TASK BRIEF: Give the number of lines in the records that include the word "computer", and nothing besides.

(Records drawn from a dataset)
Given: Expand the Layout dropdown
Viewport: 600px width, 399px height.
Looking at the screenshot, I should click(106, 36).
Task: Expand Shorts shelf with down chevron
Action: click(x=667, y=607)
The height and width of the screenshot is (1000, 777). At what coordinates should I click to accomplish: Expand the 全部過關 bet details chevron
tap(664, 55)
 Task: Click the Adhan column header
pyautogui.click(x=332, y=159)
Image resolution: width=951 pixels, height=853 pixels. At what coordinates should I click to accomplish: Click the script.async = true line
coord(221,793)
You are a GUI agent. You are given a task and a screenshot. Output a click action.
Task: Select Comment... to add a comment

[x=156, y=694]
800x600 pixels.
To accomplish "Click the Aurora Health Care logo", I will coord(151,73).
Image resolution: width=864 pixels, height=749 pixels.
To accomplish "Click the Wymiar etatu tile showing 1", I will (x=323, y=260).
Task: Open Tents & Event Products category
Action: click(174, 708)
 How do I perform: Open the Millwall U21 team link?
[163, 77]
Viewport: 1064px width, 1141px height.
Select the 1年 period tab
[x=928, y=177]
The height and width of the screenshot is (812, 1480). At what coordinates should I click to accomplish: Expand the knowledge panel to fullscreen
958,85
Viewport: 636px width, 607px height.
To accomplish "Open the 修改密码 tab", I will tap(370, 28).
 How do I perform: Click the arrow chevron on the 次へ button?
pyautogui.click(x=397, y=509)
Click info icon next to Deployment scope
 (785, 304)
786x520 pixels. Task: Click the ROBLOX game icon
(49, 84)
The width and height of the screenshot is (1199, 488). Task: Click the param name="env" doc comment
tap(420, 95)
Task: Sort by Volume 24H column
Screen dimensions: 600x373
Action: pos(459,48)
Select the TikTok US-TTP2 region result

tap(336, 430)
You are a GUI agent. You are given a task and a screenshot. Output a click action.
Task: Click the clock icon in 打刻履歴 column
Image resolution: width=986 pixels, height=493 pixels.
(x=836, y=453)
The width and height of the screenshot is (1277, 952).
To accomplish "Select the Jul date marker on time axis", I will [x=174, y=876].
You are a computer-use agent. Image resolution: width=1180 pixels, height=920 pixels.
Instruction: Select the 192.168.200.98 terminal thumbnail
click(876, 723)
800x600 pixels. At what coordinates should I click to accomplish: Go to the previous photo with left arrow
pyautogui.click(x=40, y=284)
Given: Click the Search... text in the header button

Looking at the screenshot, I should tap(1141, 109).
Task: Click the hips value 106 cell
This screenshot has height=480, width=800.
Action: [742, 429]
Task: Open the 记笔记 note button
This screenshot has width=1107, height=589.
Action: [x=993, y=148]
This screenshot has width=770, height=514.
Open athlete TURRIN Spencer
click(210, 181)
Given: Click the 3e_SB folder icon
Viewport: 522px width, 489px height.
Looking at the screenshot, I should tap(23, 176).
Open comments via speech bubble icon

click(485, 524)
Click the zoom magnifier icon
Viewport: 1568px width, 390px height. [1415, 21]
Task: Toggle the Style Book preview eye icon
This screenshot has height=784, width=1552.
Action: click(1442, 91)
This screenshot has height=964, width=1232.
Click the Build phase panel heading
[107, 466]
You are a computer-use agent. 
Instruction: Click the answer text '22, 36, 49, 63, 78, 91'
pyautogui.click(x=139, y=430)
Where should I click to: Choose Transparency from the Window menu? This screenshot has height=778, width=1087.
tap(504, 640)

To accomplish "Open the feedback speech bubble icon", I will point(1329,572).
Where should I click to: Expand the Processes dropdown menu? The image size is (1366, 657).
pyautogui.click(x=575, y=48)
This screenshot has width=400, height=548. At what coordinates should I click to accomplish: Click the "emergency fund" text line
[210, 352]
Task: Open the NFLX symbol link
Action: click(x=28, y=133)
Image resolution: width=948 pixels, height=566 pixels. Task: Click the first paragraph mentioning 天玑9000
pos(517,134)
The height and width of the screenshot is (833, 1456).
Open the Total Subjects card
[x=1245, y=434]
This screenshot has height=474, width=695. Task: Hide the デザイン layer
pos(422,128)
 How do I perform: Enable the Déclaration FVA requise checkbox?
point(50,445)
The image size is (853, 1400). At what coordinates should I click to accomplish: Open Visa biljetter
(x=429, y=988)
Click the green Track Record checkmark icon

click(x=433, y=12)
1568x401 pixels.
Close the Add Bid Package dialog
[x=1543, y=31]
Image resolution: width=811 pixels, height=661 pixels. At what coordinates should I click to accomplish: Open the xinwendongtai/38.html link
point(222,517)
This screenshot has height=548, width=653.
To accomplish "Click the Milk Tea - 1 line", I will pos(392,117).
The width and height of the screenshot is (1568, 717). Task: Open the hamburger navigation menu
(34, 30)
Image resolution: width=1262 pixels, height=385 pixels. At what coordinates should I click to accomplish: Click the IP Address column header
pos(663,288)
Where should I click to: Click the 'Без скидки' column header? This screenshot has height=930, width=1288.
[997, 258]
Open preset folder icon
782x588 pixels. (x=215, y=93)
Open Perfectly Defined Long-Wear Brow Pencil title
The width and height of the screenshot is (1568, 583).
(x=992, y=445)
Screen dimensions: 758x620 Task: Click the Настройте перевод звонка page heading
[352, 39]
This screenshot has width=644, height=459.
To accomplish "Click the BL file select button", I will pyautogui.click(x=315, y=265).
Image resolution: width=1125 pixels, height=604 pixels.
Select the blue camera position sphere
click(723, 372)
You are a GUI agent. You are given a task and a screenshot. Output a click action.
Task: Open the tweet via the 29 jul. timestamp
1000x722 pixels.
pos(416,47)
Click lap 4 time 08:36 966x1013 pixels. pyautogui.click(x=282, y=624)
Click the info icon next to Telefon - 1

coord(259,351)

FINISHED EXERCISE: 2